A diferencia de otras etapas recesivas, el problema actual no parece concentrarse únicamente en la caída de la inversión estatal. El sector privado tampoco logró compensar la retracción. Las altas tasas de interés, el freno del crédito hipotecario y la pérdida del poder adquisitivo limitaron el desarrollo de nuevos emprendimientos inmobiliarios y redujeron el ritmo de obras particulares.
La consecuencia inmediata es una industria con capacidad instalada y empresas obligadas a recalcular operaciones para evitar mayores costos financieros y acumulación de mercadería sin salida comercial.
En ese cuadro, la decisión de Loma Negra adquirió un fuerte peso simbólico. La compañía, fundada en 1926 y convertida durante décadas en referencia central del sector cementero argentino, no sólo representa uno de los mayores jugadores del mercado local. También constituye un termómetro de la actividad industrial ligada a la construcción y la infraestructura.

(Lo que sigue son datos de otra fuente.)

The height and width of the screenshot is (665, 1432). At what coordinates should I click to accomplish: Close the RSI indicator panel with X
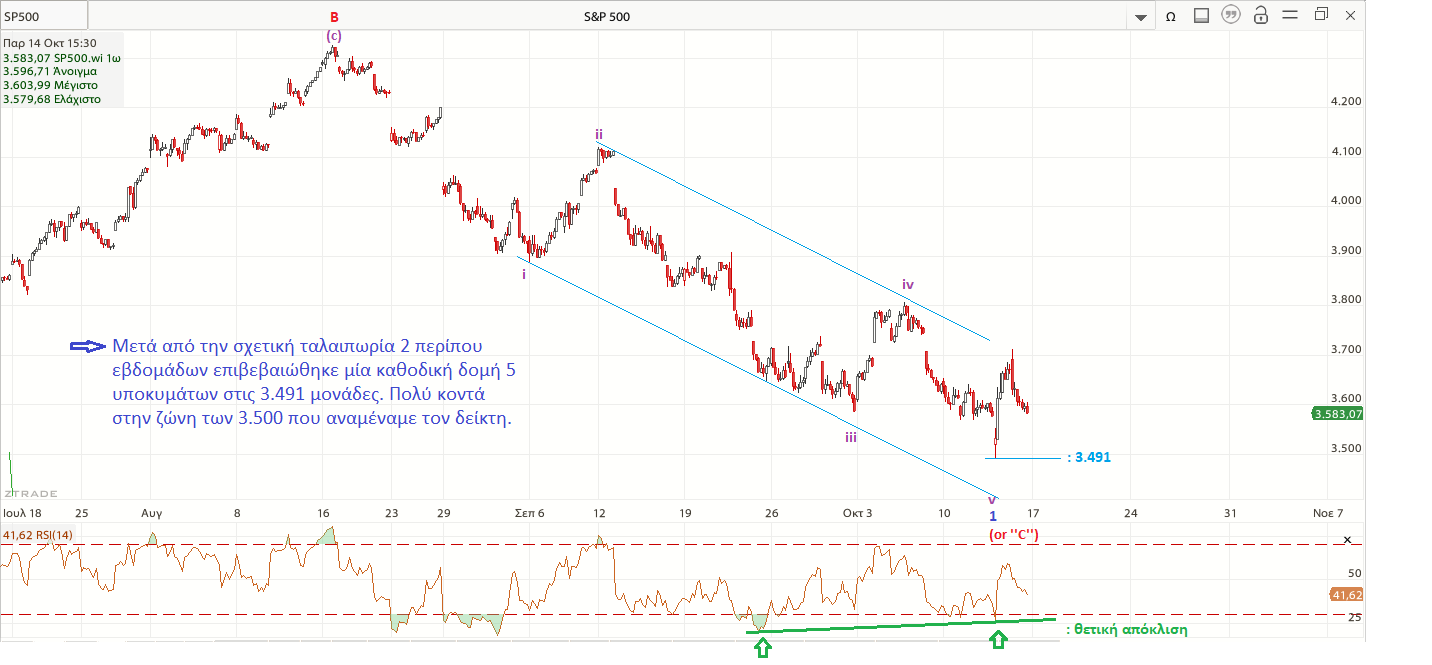(1347, 540)
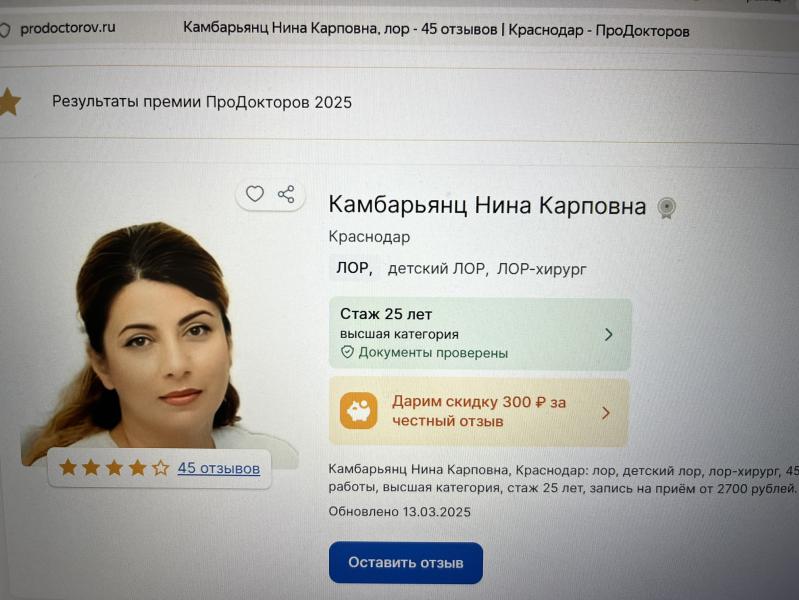Expand the 300 ₽ discount chevron
Screen dimensions: 799x600
[605, 413]
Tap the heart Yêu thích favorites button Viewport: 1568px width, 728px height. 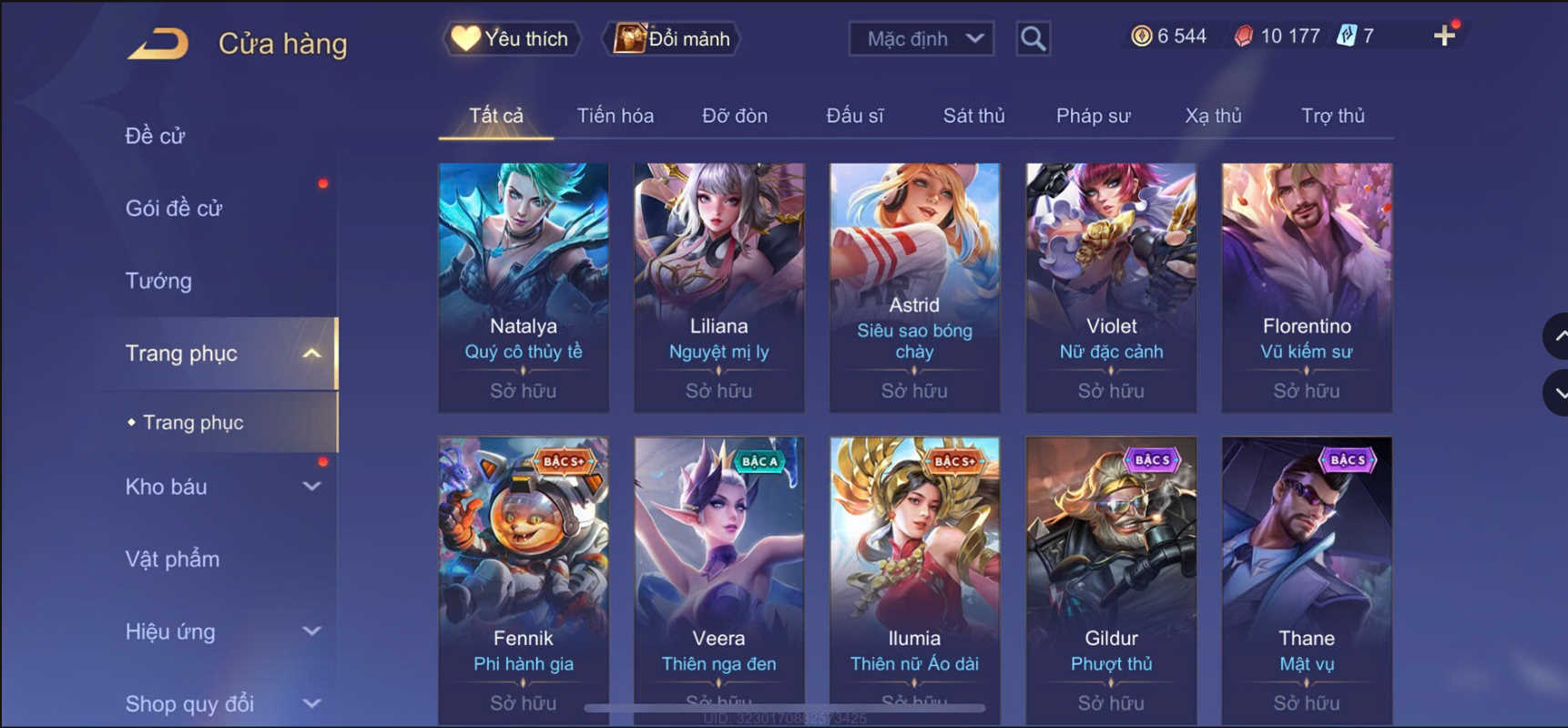click(511, 38)
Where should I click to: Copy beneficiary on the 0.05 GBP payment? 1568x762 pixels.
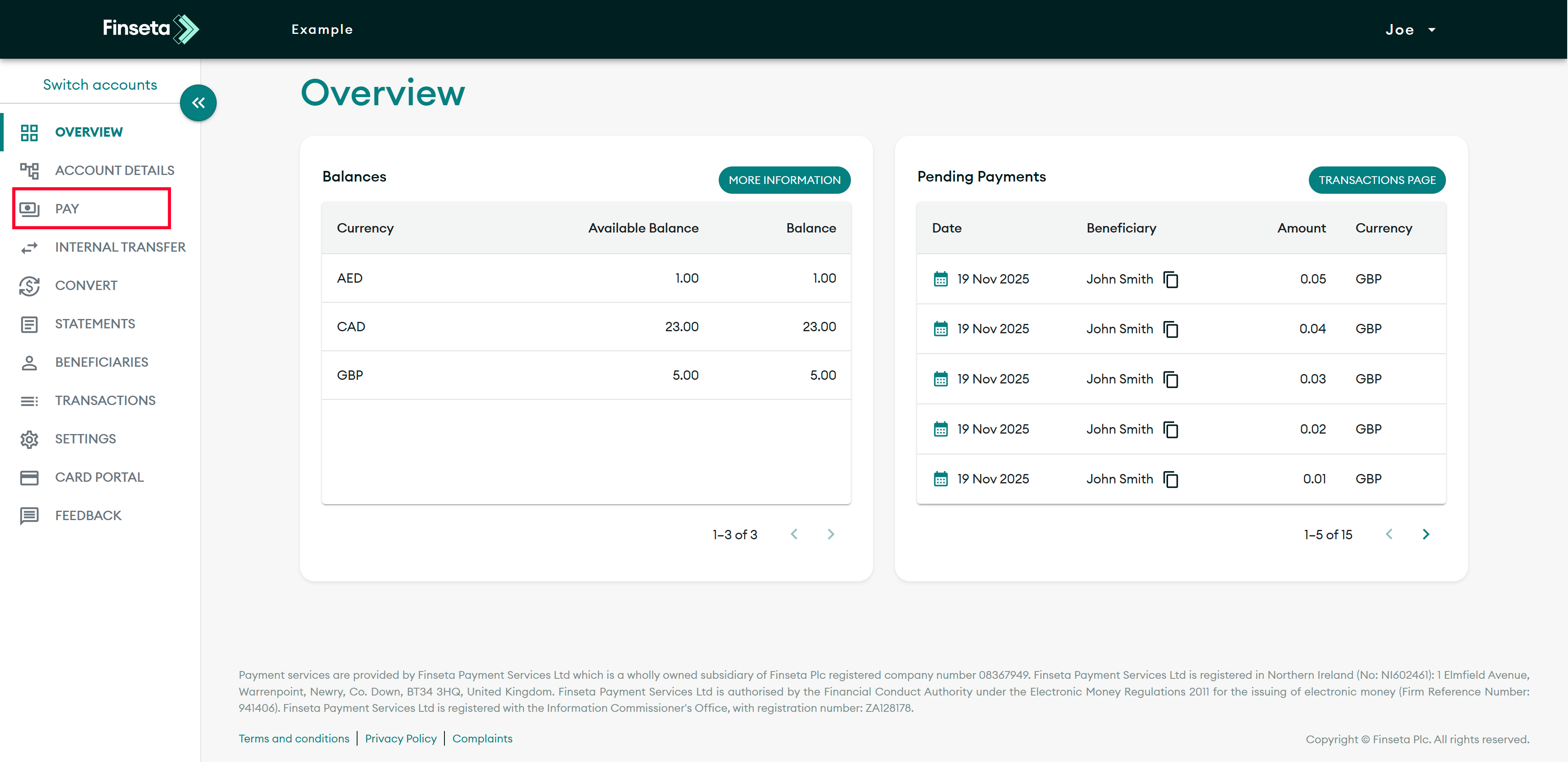pos(1170,279)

El contraste entre la expansión anunciada pocos años atrás y el actual freno operativo evidencia la velocidad con la que cambió el ciclo económico. Lo que había sido presentado como una apuesta estratégica para abastecer un crecimiento sostenido de la construcción terminó enfrentándose a un mercado incapaz de absorber la capacidad productiva disponible.
La preocupación no se limita al presente inmediato. En ciudades como Olavarría, donde la actividad minera y cementera ocupa un lugar determinante dentro de la economía regional, cualquier reducción prolongada de operaciones repercute sobre empleo, consumo y movimiento comercial.
Por eso, el apagado del horno principal de L’Amalí excede el plano empresarial. Se trata de una señal que expone el delicado momento que atraviesa uno de los sectores históricamente más vinculados al desarrollo económico argentino.
La incógnita hacia adelante será cuánto tiempo demorará la recuperación de la demanda y si la actividad privada logrará ocupar el vacío dejado por la retracción estatal. Mientras tanto, la postal de una de las plantas más modernas del país operando por debajo de su capacidad sintetiza la profundidad de una desaceleración que ya dejó de ser estadística para convertirse en una realidad visible dentro del entramado industrial argentino.